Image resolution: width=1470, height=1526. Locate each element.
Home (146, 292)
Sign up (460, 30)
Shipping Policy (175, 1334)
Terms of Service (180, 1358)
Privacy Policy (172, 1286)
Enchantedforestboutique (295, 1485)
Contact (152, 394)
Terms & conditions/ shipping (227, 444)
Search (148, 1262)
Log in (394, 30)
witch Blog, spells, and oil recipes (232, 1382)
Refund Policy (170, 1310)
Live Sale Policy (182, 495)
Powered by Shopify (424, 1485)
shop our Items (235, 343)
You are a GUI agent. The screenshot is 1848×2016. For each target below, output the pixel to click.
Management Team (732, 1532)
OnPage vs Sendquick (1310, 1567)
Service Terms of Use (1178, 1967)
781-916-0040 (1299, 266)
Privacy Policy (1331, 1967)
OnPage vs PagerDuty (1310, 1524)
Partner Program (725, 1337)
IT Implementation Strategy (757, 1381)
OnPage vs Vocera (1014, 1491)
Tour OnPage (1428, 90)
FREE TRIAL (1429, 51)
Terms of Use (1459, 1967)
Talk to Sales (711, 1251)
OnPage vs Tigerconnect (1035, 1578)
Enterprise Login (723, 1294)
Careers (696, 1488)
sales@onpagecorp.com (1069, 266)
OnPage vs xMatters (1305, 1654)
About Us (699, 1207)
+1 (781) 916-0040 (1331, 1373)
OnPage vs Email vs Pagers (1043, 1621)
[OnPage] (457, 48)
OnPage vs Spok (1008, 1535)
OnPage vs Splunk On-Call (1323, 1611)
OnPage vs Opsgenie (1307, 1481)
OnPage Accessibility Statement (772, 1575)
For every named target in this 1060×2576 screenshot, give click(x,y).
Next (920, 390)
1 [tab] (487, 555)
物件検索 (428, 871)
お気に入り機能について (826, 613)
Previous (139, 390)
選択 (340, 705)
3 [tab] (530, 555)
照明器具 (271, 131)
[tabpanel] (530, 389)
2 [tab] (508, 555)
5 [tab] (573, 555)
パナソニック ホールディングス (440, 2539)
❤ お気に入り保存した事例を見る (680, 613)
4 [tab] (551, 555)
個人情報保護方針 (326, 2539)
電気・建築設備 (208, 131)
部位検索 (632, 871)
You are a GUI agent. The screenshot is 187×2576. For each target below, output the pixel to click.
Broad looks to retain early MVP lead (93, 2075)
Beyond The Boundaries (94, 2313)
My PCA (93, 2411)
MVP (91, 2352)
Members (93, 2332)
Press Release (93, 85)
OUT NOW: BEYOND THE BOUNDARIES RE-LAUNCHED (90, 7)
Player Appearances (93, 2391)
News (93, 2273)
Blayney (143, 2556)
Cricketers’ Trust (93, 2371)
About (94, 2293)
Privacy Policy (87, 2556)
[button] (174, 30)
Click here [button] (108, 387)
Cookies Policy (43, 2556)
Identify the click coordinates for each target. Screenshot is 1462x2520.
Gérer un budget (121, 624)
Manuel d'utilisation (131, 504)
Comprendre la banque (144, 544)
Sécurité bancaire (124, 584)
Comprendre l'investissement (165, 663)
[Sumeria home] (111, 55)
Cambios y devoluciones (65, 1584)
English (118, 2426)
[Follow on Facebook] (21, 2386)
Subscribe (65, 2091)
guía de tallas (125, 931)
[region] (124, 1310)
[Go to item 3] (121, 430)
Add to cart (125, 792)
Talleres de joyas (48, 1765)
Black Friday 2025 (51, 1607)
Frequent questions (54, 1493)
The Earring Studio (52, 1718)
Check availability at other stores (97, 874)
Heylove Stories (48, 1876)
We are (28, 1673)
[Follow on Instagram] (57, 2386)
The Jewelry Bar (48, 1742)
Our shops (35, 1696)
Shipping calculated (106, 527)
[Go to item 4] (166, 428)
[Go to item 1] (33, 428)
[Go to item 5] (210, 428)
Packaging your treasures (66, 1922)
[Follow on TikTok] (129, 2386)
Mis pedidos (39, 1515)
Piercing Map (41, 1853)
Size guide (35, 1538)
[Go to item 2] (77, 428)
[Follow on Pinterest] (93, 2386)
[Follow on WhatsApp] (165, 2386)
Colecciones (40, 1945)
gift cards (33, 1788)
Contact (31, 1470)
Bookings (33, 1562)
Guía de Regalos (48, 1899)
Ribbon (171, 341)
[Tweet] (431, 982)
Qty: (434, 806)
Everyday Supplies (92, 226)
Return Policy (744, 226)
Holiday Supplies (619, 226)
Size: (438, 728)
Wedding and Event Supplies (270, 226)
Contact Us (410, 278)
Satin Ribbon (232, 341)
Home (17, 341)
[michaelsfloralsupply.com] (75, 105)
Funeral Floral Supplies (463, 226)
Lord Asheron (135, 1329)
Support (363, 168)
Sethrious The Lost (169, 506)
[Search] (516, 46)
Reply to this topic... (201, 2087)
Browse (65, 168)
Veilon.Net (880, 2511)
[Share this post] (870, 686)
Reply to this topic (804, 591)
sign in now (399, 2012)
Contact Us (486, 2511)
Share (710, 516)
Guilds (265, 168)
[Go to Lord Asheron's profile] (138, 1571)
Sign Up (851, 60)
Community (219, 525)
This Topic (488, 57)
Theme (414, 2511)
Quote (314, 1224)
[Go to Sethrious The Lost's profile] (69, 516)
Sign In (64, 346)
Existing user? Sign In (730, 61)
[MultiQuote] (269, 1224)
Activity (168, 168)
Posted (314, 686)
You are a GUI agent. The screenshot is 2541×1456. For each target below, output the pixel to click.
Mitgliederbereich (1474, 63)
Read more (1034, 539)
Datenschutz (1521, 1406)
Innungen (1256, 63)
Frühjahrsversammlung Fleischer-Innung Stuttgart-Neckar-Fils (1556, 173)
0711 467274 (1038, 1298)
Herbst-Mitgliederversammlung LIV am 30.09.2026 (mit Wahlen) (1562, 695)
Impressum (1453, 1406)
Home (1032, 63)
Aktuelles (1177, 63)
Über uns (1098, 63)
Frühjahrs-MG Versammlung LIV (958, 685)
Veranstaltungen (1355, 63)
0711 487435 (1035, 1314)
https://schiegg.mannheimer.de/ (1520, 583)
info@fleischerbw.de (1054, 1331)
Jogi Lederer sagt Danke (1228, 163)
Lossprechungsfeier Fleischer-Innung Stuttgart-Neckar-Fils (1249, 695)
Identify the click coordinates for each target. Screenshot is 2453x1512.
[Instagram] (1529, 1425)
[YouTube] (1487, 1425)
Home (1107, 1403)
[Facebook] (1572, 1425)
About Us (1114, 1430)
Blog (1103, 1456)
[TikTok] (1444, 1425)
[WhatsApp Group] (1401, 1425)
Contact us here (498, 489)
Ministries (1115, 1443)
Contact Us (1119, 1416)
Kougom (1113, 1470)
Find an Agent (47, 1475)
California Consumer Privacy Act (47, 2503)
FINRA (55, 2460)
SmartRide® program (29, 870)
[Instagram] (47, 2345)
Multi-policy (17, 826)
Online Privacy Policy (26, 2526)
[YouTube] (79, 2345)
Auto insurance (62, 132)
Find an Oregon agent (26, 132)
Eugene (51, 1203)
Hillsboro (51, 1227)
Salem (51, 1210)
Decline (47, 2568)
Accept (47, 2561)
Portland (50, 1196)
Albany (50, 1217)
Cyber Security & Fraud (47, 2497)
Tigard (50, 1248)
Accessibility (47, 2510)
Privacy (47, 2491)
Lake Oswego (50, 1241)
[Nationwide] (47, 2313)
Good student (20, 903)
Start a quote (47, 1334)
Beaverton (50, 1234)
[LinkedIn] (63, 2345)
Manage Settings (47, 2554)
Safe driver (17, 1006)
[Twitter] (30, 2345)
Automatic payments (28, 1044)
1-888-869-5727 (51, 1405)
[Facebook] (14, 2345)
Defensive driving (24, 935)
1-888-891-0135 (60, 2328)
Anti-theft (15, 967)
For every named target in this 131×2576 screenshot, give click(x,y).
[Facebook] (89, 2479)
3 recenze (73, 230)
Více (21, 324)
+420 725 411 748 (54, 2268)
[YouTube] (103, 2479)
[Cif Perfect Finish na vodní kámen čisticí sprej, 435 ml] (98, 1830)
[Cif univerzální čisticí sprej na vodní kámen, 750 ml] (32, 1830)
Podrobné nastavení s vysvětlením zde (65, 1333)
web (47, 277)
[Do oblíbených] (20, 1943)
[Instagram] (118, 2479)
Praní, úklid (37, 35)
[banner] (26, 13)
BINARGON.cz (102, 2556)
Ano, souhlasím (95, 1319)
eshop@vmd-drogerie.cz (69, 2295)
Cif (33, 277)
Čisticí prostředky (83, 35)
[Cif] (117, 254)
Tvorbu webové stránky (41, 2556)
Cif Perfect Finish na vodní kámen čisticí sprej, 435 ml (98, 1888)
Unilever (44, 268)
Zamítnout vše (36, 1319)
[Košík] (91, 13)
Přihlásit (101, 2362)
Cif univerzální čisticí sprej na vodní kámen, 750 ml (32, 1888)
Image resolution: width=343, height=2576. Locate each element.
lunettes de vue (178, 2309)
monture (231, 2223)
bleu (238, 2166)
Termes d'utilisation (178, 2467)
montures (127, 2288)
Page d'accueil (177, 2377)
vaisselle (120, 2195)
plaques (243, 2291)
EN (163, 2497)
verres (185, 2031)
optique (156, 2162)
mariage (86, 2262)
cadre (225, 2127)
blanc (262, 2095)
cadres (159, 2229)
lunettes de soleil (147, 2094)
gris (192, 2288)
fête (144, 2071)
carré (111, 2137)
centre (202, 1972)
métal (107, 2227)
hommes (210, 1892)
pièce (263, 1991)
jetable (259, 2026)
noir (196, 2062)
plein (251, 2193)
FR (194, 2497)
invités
++++++++++++++++++++
▶ _Exercise objective_
The line containing "Page d'accueil (177, 2377)" and each line after it through the end of the listing above must be printed exactly, with nothing added.

▶ _Result of this task_
Page d'accueil (177, 2377)
vaisselle (120, 2195)
plaques (243, 2291)
EN (163, 2497)
verres (185, 2031)
optique (156, 2162)
mariage (86, 2262)
cadre (225, 2127)
blanc (262, 2095)
cadres (159, 2229)
lunettes de soleil (147, 2094)
gris (192, 2288)
fête (144, 2071)
carré (111, 2137)
centre (202, 1972)
métal (107, 2227)
hommes (210, 1892)
pièce (263, 1991)
jetable (259, 2026)
noir (196, 2062)
plein (251, 2193)
FR (194, 2497)
invités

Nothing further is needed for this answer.